The OP sounds like she has a lot of care and respect for her ex’s new partner, I’m going to just put this out there and say that he sounds like a deadbeat dad!

aSofaNearYou · 06/08/2021 12:14

@Porcupineintherough

So what is it about the Op's son in particular that makes him so unacceptably germy disposable *@aSofaNearYou*? What special considerations have to be taken in his case that dont apply to the other children/people/places this man will be going to an meeting?
Nothing of course, but there has been a lot of suggestions made that he should at least be taking him out for dinner or to the park, which to me sounds much less advisable than seeing them in a house. I think he should be avoiding as much as can be avoided, realistically.
HoppingPavlova · 06/08/2021 12:28

Really? You wouldn't spend every day with a premature baby if it was you?

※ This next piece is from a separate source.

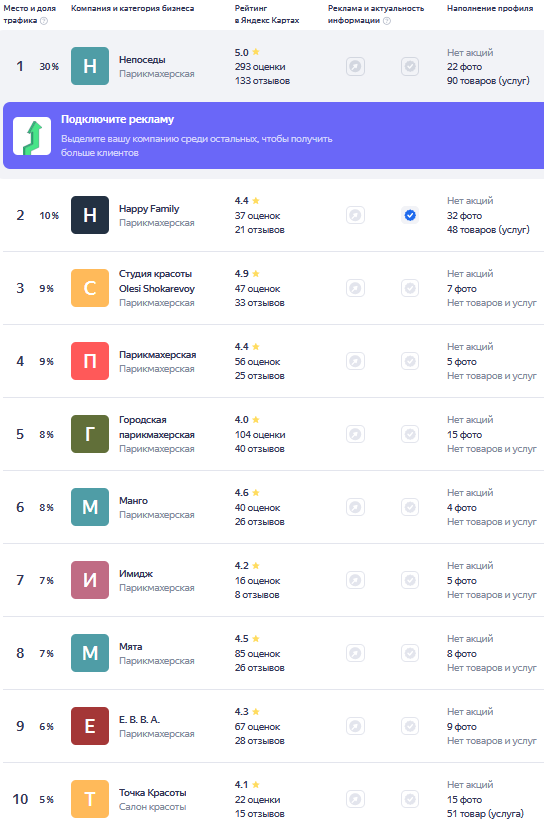The image size is (544, 825).
Task: Open Студия красоты Olesi Shokarevoy listing
Action: [157, 281]
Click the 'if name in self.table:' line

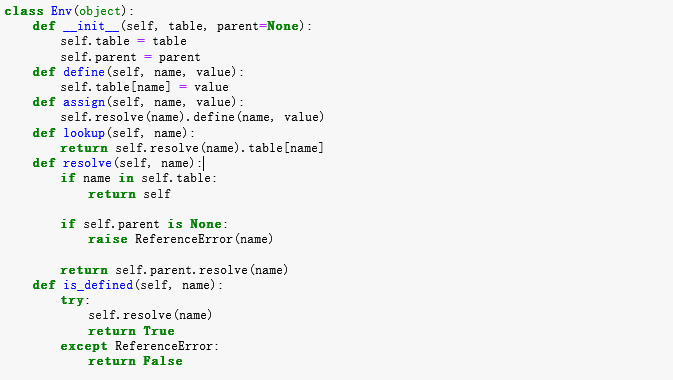pyautogui.click(x=138, y=178)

Uhhm, not if you have other small children. I had a baby born incredibly unwell, major surgeries, in ICU for a few months before moving to lower dependency. I certainly didn’t ditch my others! How would you explain that to a toddler and small child missing their mum! That’s abusive. I managed to spend majority of day with baby in NICU, come home and let my small kids know I was still ‘there’, have a play with them etc and while pumping around the clock for the baby in NICU. Not sure why this dad can’t fit in a few visits a week?